Saat ini ada 2.500 tentara AS di Irak yang fokus melawan sisa-sisa Daesh/ISIS. Langkah itu diperkirakan tidak akan berdampak besar karena AS telah bergerak pada pelatihan pasukan Irak.
Namun, pengumuman yang akan diumumkan setelah Presiden Joe Biden bertemu dengan mitranya dari Irak di Washington pekan depan, menyebabkan situasi sulit secara politik bagi pemerintah Irak.

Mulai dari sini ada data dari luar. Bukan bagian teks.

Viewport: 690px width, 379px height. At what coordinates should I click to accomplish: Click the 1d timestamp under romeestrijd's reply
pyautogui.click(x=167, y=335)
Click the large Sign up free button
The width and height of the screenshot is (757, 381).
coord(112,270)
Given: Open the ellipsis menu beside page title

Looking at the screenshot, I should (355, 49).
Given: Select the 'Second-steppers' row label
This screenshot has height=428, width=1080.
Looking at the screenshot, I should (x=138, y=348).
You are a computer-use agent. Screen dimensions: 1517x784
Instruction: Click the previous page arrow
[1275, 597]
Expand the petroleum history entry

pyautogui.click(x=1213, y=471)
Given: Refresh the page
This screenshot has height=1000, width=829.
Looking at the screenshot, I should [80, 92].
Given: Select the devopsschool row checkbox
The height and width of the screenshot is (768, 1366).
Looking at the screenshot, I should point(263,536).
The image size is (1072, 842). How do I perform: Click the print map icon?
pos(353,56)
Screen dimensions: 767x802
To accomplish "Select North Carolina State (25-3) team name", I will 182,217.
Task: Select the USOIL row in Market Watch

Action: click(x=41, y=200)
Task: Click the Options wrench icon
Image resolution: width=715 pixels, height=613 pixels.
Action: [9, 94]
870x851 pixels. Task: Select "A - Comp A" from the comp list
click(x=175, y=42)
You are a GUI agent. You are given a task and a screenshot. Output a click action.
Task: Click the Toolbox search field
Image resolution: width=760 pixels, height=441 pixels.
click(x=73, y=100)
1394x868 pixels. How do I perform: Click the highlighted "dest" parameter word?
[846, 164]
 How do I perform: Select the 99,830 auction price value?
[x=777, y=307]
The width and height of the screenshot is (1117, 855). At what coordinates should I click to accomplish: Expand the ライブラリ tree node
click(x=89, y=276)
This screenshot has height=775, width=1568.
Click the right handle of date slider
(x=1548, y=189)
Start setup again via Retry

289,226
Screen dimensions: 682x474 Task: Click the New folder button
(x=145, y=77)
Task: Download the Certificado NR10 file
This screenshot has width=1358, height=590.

“Poin kunci dan saya pikir sangat penting adalah pemerintahan Biden ingin tinggal di Irak karena pemerintah Irak telah mengundang kami dan meminta agar kami terus melakukannya,” kata seorang senior pertahanan pejabat yang enggan disebutkan namanya, dilansir Middle East Monitor (23/7).
“Misi tidak berubah. Bagaimana kami mendukung pasukan keamanan Irak dalam mengalahkan misi Daesh adalah apa yang sedang kami bicarakan,” tambahnya.
Pejabat itu mengatakan akan ada fokus pada logistik, pemeliharaan peralatan, dan membantu pasukan Irak lebih jauh untuk mengembangkan kemampuan intelijen dan pengawasan mereka.
Di dalam negeri, Perdana Menteri Irak Mustafa al-Kadhimi menghadapi tekanan yang meningkat dari partai-partai dan kelompok paramiliter yang bersekutu dengan Iran. Mereka menganggapnya berpihak pada Amerika Serikat.